Metro Weekly

Camp Songs: A guide to festival camping

Some handy tips to keep your festival camping experience a positive one

Festival Camping - Photo: wavebreakmedia
Festival Camping – Photo: wavebreakmedia

Camping comes in degrees. There are the extremes of wild camping, the comforts of family campgrounds, the luxuries of glamping and the simple pleasures of a makeshift tent in the backyard. But amid the panoply of possibilities, there is a particular camping experience that has its own special place in the world of nylon, pegs, and soggy food: music festivals.

If you are an experienced camper, there is no festival in the world that will rock you (pun intended). But if you have only slept under stars through a skylight while wrapped in the tender embrace of a freshly-washed duvet, you may want to grab a few tips before you head for the hills and the sound of music.

The Boring but Necessary

All camping shares a few basics: tent, sleeping bag, sleeping mat, best way to store and prepare food. Give yourself plenty of time to peruse informative websites such as the Outdoor Gear Lab and Road & Travel Magazine‘s camping guide. Always double-check the actual size of a tent, as some that call themselves two-man are only suitable for those who find MRIs cozy.

Before you buy (or borrow), be sure you know the climate of your destination. Many places are hot in the daytime and shockingly cold at night. Some locales are surprisingly changeable and can turn from balmy to rainy in the blink of a sleep-deprived eye.

Know before you go: practice putting up your tent and taking it down before you have to do it in the rain, dusk or with an audience.

Lessons from the Field

Ain’t No Sunshine: Check the weather for the actual weekend — be safe rather than sorry. Bring more warm layers than you think you’ll need and stash some dry clothes in your car. Bring a waterproof sheet to go under your picnic blanket once the sun comes out and consider some camping chairs. It may be a long walk from the parking area to the camping site, so pack for a hike in the rain.

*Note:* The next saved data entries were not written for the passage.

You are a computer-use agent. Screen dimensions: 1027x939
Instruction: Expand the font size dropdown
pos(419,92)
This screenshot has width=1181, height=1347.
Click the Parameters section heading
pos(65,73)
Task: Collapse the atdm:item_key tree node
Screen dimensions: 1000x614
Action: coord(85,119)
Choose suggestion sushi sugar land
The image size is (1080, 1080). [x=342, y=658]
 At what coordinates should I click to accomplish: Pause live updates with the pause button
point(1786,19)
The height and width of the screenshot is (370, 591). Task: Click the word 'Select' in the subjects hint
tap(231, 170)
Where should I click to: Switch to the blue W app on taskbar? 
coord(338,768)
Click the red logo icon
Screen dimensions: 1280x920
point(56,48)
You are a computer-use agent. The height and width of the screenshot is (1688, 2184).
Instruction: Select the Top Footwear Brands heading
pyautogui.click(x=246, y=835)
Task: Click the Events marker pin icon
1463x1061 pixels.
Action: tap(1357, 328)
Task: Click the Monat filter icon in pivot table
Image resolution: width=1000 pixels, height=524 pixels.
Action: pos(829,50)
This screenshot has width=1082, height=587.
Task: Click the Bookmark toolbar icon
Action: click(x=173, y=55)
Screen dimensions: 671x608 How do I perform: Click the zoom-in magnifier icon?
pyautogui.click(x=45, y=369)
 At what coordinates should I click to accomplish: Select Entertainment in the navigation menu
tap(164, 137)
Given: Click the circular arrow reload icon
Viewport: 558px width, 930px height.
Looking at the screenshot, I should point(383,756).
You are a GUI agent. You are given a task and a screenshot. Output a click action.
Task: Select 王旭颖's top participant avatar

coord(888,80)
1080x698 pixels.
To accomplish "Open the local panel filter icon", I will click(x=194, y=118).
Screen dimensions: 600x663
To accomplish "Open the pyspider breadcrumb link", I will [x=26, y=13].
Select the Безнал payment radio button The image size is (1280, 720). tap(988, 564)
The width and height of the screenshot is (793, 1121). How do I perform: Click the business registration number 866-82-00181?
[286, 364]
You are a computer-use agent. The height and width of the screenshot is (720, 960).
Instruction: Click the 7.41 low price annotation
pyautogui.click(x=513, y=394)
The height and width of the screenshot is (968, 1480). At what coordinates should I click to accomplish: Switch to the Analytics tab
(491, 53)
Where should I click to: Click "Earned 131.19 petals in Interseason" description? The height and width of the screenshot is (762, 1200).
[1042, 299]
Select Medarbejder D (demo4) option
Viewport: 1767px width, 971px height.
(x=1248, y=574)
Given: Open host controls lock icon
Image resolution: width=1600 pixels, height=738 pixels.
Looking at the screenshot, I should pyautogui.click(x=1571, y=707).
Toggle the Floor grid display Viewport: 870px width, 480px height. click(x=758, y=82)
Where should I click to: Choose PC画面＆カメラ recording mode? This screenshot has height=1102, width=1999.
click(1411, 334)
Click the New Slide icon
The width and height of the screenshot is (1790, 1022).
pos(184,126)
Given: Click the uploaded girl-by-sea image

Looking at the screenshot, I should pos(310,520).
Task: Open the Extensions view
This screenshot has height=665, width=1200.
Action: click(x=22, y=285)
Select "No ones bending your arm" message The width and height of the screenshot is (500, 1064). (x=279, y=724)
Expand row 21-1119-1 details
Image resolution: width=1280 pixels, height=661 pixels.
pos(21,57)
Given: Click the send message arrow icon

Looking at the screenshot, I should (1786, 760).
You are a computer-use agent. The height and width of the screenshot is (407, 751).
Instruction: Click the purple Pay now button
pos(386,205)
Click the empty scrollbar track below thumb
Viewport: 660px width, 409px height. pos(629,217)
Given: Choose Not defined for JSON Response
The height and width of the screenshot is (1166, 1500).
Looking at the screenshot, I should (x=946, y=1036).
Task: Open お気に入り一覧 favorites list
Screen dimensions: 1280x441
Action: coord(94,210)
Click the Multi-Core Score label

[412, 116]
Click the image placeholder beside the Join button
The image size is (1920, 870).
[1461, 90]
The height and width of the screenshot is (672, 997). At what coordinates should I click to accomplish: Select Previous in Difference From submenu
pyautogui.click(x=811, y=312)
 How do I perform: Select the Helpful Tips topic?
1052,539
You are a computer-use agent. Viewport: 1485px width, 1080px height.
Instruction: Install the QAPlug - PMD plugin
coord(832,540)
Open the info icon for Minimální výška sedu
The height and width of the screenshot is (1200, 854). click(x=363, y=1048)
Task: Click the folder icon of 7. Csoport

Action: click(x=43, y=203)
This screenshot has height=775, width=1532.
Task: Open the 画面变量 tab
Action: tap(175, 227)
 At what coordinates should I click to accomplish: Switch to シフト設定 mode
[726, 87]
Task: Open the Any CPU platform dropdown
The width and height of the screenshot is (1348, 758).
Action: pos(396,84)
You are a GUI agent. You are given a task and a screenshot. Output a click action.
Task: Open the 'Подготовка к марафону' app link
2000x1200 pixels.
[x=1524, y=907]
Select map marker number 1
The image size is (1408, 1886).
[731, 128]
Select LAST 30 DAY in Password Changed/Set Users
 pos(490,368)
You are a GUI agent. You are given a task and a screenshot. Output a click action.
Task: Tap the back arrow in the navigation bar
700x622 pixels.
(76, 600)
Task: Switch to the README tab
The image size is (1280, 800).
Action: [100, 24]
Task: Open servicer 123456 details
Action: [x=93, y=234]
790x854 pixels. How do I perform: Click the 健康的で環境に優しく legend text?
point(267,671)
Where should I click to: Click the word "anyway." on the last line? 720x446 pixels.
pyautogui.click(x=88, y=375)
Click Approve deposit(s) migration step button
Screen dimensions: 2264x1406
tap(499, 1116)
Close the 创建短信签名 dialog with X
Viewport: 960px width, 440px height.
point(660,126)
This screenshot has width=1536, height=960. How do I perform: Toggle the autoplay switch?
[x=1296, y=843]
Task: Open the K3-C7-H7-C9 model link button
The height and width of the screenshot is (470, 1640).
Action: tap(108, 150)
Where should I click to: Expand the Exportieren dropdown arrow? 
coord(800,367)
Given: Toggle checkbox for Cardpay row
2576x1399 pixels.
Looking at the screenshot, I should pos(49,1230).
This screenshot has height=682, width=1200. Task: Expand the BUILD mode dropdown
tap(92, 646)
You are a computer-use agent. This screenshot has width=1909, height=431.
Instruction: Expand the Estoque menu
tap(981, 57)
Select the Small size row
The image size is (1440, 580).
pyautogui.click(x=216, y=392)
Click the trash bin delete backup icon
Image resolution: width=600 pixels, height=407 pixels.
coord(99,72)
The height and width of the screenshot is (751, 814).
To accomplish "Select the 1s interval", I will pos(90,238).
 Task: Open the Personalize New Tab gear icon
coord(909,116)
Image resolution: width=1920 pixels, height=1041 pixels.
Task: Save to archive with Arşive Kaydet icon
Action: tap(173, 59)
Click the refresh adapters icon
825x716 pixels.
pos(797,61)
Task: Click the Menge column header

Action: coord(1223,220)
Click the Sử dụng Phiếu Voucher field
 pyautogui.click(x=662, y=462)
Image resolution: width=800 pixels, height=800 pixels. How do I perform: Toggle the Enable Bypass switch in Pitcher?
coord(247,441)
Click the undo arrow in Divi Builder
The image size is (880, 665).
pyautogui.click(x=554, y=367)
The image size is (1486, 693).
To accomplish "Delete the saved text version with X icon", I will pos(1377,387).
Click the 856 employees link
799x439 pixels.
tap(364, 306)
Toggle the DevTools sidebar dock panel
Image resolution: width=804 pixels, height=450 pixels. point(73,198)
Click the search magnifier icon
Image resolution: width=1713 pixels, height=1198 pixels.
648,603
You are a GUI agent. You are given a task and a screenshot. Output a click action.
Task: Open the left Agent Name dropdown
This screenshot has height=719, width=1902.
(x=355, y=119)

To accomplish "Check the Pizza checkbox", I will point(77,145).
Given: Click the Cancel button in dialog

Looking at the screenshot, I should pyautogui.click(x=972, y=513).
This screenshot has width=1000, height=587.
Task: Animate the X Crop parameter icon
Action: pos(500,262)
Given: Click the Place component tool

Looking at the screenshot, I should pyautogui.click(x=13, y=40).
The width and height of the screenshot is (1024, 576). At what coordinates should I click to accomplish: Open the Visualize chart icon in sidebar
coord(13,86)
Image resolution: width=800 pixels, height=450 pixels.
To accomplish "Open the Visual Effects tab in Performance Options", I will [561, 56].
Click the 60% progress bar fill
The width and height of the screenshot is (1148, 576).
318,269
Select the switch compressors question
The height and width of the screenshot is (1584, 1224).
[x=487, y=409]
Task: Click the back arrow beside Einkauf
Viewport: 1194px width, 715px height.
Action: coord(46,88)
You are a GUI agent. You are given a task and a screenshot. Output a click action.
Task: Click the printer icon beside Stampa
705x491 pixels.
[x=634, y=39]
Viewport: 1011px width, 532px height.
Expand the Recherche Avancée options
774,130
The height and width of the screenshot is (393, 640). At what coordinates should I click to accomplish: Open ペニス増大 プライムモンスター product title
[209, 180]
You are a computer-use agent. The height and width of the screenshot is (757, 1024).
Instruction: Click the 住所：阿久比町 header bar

The Dark Side of the Moon: Even if your festival has decent toilets and enough minions to keep them replenished and reasonably clean, night promises a long dark walk through tent city. And chances are things won’t be all they’re cracked up to be, especially if you are at the kind of festival where you could run into the Wicker Man. As barbaric as it sounds, at 3 a.m. in a rain storm you will want a pot to piss in. Bring something along the lines of in a plastic tool box with a tight, latchable lid. If you use it, seal it and put it outside your tent for proper emptying in the morning. If you must have a slash outside the tent, head away from your slumbering neighbors to the nearest trees, bushes or perimeter before bringing out the fire hose. If you can’t “go” anywhere but in a designated spot, bring a headlamp that will allow a hands-free encounter with the festival toilet. Always pack an extra roll or two of toilet paper.

The Sound of Silence: Music festivals are loud. And they stay loud. Some will play on past your bedtime, others may take a nightly break but nevertheless inspire fellow campers to wax lyrical at top volume long past the strum of the last guitar. There will be snoring and other noises. Bring ear plugs. If a nightcap sends you off, consider bringing a few whiskey miniatures or a flask.

Sticky Fingers: If you are more Felix Unger than Oscar Madison, another essential will be handi wipes: regular and — apologies to the environment — antibacterial. You may be near running water or have enough bottled water to wash your hands at will, but chances are you’ll need a little help. Remember that you may want to wipe off your hands before inserting or removing contact lenses or before and after applying unguents such as suntan lotion. Antibacterial wipes can also be used in a fix for fermenting underarms, but not on faces or other delicate areas. Pay attention to signs, as not all water will be potable (drinkable). Really, just prepare to ripen — but be comforted by the fact that everyone else will too.

Alice’s Restaurant: Festival fare is unpredictable. Food runs out, cooks fail to show, and rainstorms make waiting in line miserable. Bring your own supplies. Experience will broaden your options, but first timers should stick to simple staples like sandwiches, apples, grapes, protein bars and coolers of cold meat and hardboiled eggs. Make sure your cooler works before you go. If cooking is allowed, read and learn your stove in advance. Always bring a bottle opener (and consider canned beer and screw-top wines). Try to camp with experienced friends as they may end up saving your bacon (literally).

Join Together: Many festivals rely on volunteers and/or borrow fields from reluctant farmers. Festivals depend on the decency of attendees. Buy raffle tickets or programs that fund the cause. Read and follow the website small-print about campfires and cooking. Don’t litter or leave stuff behind — there was nothing lovable or hip about the crap left on the fields after Woodstock.

So pack smart, pitch well, and then head for the marquee knowing a nylon B&B awaits you when the music’s over.